雑記

あなたの中身は何ですか?

 

溌剌としたひとは、そこに居たもの皆に聞いた。

 

あるひとは今まで見聞きしてきたものだと答え、またあるひとは趣味だとかそんなものだと答えた。

 

ぼくの番が回ってきた。

てんで思いつかないし、皆目検討もつかない。それを悟られたくない羞恥心じみたものを隠すために、作り笑いでかわそうとした。

 

難しいですよね、と、ただ一言だけ返された。

 

 

ぼくの中身は何なのだろうか、不意にぶつけられたそんな疑問が堂々巡りする。

 

実際わからないものはわからないのだが、どうも他の人たちは何かしらの答えがあるらしい。

 

ぼくの中身は何なのだろうか。読んできた本か、聴いてきた音楽か、耳を傾けてきた話か、将又身につけた何かしらの技術か。それとも空っぽなのか。

 

じぶんの実感としては空っぽに近い、あるいは空虚そのものであるがする。

 

外面ばかりうまく見せようとしてきた。ある時はそれでうまくいったし、ある時はそのせいで失敗した。

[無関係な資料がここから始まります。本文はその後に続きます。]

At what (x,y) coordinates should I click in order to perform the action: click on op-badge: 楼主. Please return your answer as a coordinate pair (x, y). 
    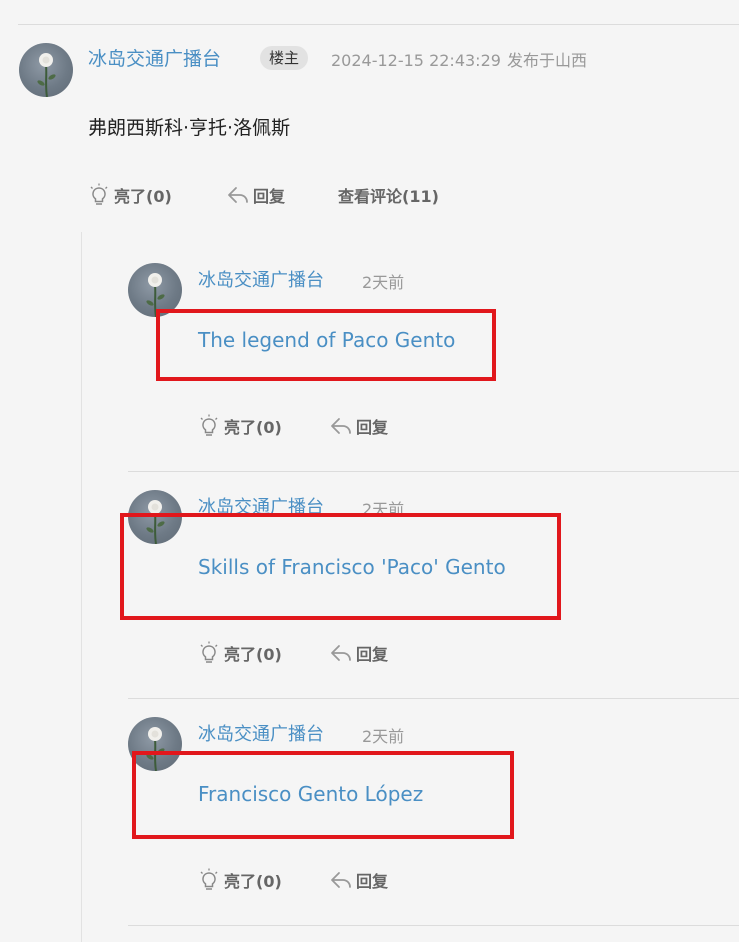
    Looking at the image, I should click on (284, 58).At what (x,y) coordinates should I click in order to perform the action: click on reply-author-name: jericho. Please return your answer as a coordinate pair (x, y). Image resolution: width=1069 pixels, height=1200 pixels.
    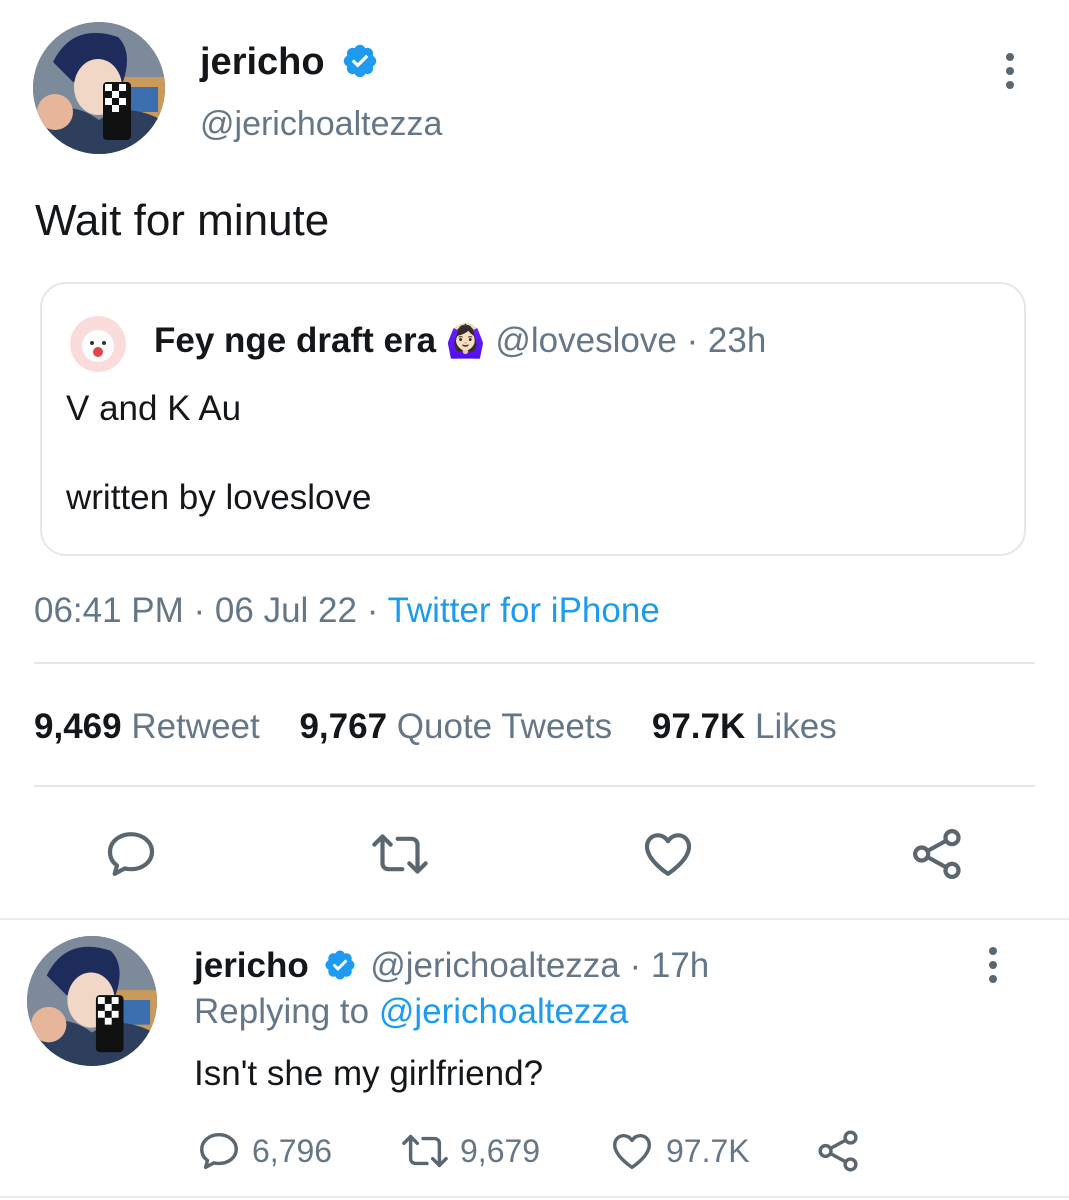
    Looking at the image, I should click on (252, 966).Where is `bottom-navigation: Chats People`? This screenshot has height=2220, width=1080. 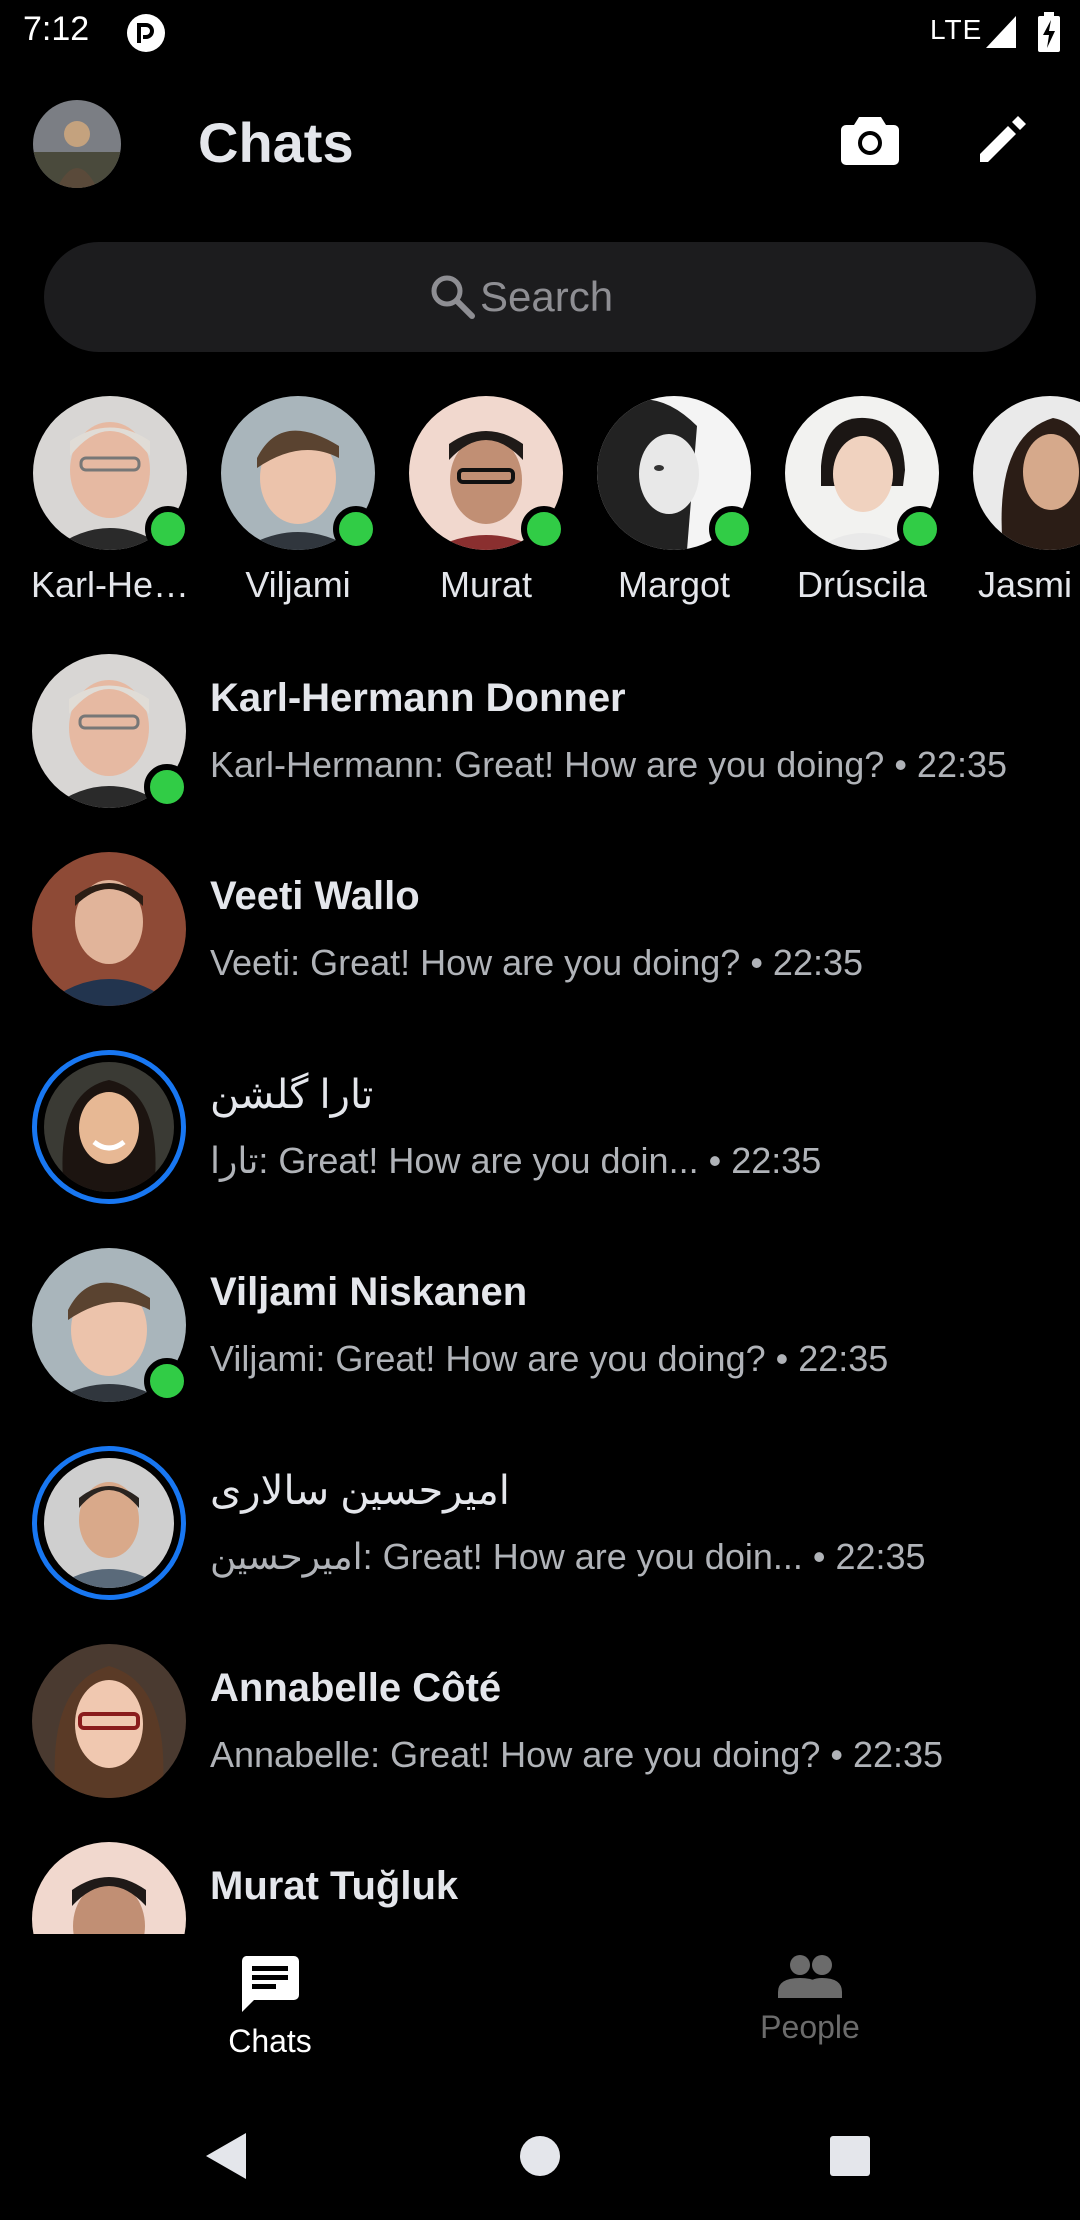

所詮ハリボテ、ただの騙しなのだ。騙せた時は何ともなく相手は素通りしてくれるけれども、それが騙しだと相手が理解した途端、呆れられ敬遠され嫌悪され、必要十分を超える程見返りが来るのである。

しかもそれは只々じぶんの所為である。ぐうの音も出ない程、すみませんと思うしかないのである。

 

あなたの中身はなんですか、ぼくの中身はなんですか、そもそも中身とは何なのでしょう。